Do you have an addiction to food?

For many of us, life is consumed by a desire to alter our body shape, be that to reduce weight, increase weight or to enhance definition. This desire has a close relationship to food and the following article is written to identify whether you display traits of addiction with particular reference to over eating certain foods. The content has been taken from the excellent book ‘Fat Chance’ by Dr. Robert Lustig which explains the hidden truth about sugar, obesity and disease.

Defining food addiction: liking, wanting and needing

Let’s face it, we all like fast food, and why wouldn’t we? It is designed to contain the greatest concentration of fat, sugar, salt and caffeine and is placed into as small a package as possible. It provides food cheaply, quickly and without table service. Liking fast food though, isn’t the same as wanting it and wanting it isn’t the same as needing it!

Liking is an aesthetic state. You can turn it on and off. As dopamine is released into the brain our consumption of a Big Mac heightens our sense of reward. Then comes the insulin rush and that should be the end of it. But, when you are insulin resistant, wanting is a psychological state and needing becomes a physiologic state. You can’t turn it on and off anymore. This is the nature of addiction to any substance of abuse. It’s what happens with sugar, wheat, nicotine, alcohol, cocaine and heroin and it can happen to anyone.

It can happen to you:

There are seven criteria for substance dependence according to the American Psychiatric Association’s Diagnostic and Statistical Manual. The first two are considered physiologic, whereas 3-7 are considered psychological dependence. ALL these are seen in the obese, especially those who frequent fast food restaurants.

To be considered addicted to any substance of abuse one must meet at least three of the seven:

 

1. TOLERANCE. This is defined as the need for more substance to get the same effect, or when the same amount of substance produces less effect with continued use. That Big Mac still generates the same dopamine rush but the rush isn’t maintained as your insulin won’t clear the dopamine from the brain. You need to eat more Big Macs, smoke more cigarettes, drink more booze, snort more coke to get the same effect.

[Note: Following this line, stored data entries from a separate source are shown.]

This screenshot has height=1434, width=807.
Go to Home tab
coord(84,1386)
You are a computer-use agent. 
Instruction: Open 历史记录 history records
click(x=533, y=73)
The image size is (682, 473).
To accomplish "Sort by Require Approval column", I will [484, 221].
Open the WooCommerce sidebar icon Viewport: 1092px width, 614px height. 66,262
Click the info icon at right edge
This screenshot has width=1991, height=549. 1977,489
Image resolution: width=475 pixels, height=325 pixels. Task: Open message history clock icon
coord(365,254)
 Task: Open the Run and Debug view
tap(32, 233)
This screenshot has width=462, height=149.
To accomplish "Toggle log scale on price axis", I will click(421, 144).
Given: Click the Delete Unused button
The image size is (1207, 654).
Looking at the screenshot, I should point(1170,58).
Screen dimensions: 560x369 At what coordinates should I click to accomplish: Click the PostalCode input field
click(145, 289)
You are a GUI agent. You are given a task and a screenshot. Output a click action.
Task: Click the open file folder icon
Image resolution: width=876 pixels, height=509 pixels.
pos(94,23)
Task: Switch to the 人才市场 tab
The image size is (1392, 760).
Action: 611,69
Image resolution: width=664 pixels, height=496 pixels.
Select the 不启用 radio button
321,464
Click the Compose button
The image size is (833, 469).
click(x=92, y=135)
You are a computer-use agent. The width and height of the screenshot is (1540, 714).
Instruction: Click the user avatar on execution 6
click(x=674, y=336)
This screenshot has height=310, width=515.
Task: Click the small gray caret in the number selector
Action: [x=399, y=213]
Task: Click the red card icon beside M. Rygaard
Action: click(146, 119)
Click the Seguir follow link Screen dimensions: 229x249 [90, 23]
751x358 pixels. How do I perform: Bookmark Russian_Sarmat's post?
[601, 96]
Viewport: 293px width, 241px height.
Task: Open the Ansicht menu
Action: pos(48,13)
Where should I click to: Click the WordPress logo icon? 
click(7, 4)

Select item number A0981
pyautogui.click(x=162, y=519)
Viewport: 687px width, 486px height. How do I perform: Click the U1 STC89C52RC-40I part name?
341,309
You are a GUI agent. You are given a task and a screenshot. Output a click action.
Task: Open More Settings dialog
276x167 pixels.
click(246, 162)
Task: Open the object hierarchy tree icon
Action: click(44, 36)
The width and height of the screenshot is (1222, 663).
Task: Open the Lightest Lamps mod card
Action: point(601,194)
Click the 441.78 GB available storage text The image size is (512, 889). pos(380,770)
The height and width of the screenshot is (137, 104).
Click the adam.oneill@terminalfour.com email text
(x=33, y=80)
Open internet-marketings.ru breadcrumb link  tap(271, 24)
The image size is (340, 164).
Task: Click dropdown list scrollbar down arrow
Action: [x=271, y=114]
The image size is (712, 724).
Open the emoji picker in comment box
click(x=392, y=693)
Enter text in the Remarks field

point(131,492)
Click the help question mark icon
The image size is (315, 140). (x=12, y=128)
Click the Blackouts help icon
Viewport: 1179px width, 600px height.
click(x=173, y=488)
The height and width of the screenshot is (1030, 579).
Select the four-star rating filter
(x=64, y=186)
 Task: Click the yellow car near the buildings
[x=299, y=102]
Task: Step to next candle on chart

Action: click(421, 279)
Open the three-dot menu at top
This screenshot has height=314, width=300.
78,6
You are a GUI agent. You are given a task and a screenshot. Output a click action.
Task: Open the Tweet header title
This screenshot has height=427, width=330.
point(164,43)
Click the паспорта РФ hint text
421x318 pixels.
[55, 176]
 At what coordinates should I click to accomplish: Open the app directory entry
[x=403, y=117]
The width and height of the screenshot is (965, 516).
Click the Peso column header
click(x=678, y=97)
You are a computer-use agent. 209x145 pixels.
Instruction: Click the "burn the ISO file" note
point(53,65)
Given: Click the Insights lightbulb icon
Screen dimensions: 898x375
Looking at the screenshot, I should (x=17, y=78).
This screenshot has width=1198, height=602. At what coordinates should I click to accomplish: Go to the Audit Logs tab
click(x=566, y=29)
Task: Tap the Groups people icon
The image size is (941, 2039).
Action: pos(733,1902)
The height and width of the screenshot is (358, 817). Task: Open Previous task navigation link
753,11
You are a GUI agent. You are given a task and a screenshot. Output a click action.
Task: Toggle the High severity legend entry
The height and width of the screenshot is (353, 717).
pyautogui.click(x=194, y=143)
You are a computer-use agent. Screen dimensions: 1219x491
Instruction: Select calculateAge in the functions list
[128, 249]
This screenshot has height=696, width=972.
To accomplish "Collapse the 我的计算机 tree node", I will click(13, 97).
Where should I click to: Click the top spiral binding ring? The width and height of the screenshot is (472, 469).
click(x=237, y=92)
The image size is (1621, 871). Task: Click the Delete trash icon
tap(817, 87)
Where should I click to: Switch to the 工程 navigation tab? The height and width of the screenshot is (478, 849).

2. WITHDRAWAL. This is characterised by physical signs such as tremors and psychological ones like anxiety and depression. This occurs due to lack of dopamine receptor occupancy. In animals, anxiety and depression are indicated by unwillingness to spend time in a risky environment. In humans withdrawal is expressed as symptoms of depression and anxiety. If you try to stop eating those Big Macs, your dopamine drops and you are consumed by feelings of anxiety and depression. The only choice is to increase the dopamine, reoccupy those diminished receptors and maintain the vicious cycle of Big Mac consumption.

3. BINGEING. This is defined as an escalation of intake, using a greater amount of substance or using for a longer duration than needed. In humans this could be shown as continuing to eat after satiety has been achieved. We can easily conceptualise binge drinking but binge eating is harder to define as what may appear a lot to one person is not to someone else. Binge eating disorder includes eating until uncomfortable; eating when not hungry; eating alone due to shame; feeling guilty, disgusted or depressed after over eating; and marked distress over the bingeing. Many afflicted people will consume massive amounts of food alone in the dark with huge shame.

4. DESIRE OR ATTEMPTS TO CUT DOWN OR QUIT. This is almost never sustainable and is extremely difficult to achieve. After a period of days, weeks or months, those who attempt to go cold turkey frequently binge on the substance from which they were abstaining (e.g. sugar) and the weight is regained. The sense of failure and ensuing depression can be overwhelming. The obese then hear of a new diet or the latest weight loss craze and the cycle begins again. Their entire lives are often consumed by these attempts.

5. CRAVING OR SEEKING. This is described as an intense drive to administer drugs. In food addiction research, craving is illustrated by the motivation to seek food. Drug craving and seeking have been experimentally described as a form of learning, where dopamine signalling facilitates consolidation of memory; past experiences are used to inform future decisions. Rats ‘press the lever’ for drugs because they have learnt that it is rewarding. We press the credit card button Frappucinos.

6. INTERFERENCE WITH LIFE. This is defined by important work, social or other life activities being compromised. Obesity can significantly hamper an individual’s quality of life. Mobility is markedly more difficult. Airlines may refuse you passage if you cannot fit into a seat, employers may refuse to hire you based on your weight, diabetes can lead to limb amputation requiring the use of a wheelchair.

7. USE DESPITE NEGATIVE CONSEQUENCES. This is defined as continued use despite knowledge that continued use will make the problems worse. The health consequences associated with obesity are numerous. Despite knowing and experiencing these health problems, the eating pattern continues unabated.